**What you are asked to do**
Among these entries, how many lines have the string "question" in them? Only the number is needed.

[Pixel coordinate grounding data]
+---+

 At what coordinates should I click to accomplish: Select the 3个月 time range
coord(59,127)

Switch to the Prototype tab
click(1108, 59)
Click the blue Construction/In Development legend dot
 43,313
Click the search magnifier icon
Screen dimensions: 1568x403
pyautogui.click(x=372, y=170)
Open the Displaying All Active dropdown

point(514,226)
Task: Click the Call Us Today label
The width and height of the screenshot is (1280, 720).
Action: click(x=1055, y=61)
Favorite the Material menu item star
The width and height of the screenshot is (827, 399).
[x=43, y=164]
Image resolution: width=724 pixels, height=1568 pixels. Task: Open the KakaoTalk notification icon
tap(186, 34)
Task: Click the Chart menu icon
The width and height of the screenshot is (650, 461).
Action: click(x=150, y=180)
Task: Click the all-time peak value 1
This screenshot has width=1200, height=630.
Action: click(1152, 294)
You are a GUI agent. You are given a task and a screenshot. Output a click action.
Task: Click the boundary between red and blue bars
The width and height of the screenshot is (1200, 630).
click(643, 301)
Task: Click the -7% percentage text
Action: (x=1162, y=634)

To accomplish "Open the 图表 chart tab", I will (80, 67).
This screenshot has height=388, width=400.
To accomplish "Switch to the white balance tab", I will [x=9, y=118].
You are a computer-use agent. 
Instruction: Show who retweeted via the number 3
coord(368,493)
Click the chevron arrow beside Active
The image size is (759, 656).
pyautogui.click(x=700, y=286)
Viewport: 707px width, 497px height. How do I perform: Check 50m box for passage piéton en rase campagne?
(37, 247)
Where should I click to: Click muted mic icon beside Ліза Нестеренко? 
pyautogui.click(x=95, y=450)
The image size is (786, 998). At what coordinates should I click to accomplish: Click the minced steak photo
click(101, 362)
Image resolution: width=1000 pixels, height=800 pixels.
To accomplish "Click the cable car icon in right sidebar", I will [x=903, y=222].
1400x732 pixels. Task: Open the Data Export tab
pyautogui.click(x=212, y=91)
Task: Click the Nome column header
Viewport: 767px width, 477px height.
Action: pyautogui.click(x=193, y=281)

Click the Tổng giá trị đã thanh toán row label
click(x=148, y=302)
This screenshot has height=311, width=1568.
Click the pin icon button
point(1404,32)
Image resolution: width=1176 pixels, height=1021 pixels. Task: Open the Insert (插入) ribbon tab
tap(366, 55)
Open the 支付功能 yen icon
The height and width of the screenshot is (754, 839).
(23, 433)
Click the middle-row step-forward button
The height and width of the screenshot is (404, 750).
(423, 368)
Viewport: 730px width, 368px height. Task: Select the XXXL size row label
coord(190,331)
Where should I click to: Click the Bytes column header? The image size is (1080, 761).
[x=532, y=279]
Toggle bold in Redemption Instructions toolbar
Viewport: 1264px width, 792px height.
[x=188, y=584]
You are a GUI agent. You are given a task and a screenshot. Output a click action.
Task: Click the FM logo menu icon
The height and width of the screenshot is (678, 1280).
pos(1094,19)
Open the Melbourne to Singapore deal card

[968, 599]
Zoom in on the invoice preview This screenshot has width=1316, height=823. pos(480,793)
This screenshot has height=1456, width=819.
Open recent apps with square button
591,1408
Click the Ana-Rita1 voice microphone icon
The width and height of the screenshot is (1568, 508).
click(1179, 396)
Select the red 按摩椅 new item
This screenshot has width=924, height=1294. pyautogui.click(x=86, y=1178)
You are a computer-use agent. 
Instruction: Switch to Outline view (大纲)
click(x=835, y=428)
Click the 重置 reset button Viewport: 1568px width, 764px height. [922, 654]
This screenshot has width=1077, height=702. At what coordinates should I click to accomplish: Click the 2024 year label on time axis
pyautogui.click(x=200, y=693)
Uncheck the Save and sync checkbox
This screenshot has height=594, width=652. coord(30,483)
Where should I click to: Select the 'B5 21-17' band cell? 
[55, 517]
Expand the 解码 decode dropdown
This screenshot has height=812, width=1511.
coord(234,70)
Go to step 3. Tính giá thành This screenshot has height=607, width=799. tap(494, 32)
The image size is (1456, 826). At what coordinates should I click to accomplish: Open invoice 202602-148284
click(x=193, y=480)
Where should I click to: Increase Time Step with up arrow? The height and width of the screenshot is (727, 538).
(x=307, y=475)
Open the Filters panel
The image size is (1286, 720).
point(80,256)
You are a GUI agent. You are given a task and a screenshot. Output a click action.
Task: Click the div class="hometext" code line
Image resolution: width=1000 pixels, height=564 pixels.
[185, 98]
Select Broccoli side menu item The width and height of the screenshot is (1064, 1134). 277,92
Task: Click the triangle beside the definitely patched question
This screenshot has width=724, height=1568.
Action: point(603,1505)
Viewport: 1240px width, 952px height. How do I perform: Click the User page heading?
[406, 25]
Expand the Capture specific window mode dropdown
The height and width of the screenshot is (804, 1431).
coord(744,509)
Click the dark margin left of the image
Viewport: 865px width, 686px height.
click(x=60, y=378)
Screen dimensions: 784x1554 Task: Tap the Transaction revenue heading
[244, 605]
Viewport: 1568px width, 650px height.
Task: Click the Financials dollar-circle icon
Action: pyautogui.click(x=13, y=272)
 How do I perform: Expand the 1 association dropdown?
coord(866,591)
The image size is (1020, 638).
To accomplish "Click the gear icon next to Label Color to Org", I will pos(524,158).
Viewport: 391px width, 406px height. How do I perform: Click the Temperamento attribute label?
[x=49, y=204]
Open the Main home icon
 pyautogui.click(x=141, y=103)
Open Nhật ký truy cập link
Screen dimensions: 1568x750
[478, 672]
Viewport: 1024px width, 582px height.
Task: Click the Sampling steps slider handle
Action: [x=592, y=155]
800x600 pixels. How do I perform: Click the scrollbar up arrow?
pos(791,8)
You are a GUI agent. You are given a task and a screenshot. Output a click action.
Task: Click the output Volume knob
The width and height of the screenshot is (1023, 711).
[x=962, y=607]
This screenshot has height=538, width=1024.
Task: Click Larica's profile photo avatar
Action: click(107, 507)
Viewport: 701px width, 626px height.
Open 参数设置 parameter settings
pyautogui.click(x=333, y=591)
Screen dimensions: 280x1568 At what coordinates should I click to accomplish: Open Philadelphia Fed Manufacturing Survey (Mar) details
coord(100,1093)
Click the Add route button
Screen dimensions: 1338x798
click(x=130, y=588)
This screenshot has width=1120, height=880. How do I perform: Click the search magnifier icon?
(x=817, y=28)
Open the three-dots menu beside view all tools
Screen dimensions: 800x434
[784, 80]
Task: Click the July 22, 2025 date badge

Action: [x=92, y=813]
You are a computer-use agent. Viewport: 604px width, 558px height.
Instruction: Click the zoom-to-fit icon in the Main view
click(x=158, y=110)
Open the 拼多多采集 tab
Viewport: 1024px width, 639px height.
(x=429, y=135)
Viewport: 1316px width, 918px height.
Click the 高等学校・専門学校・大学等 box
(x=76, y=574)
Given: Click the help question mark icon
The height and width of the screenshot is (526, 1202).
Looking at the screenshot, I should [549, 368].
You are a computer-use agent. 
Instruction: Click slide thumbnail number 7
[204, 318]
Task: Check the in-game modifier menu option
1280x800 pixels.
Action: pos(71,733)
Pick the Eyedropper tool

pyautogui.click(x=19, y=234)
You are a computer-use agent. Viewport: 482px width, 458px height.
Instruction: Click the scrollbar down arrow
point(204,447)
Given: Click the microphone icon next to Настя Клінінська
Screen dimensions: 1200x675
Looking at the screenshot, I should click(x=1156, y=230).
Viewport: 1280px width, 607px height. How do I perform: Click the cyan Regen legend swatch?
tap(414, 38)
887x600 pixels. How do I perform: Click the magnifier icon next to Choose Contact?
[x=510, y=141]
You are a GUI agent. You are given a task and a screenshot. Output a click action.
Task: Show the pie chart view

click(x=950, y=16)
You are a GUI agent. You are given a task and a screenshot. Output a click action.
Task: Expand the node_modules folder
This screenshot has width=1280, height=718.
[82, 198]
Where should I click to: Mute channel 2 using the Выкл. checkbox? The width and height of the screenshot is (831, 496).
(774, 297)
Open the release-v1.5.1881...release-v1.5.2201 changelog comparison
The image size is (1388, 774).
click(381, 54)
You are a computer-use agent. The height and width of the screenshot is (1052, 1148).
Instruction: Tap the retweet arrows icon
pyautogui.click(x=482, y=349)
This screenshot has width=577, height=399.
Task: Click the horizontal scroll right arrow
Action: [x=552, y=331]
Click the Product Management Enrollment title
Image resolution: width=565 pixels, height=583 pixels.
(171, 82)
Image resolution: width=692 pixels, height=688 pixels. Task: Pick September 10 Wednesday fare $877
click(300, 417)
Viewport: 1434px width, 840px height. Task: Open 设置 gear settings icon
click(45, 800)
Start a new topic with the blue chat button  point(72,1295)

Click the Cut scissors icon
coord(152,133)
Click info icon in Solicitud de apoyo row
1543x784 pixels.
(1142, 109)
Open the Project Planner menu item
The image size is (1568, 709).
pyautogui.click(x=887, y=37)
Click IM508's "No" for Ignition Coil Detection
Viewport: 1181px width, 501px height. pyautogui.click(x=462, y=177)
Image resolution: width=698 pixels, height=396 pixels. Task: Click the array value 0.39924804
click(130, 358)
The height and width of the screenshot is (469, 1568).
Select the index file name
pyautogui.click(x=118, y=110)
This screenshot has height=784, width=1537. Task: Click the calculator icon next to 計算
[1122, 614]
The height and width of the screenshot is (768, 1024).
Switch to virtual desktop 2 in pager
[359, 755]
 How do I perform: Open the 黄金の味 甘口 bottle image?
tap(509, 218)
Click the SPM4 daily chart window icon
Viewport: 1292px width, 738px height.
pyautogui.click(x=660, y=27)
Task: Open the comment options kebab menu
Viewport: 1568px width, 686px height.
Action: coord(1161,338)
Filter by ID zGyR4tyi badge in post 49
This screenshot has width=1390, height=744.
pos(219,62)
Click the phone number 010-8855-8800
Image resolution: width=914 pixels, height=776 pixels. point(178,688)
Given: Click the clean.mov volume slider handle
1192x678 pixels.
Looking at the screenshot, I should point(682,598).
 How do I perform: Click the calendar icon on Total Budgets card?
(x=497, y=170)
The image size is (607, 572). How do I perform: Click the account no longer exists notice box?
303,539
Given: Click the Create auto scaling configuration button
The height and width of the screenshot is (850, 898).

+---+

**Solution below**
2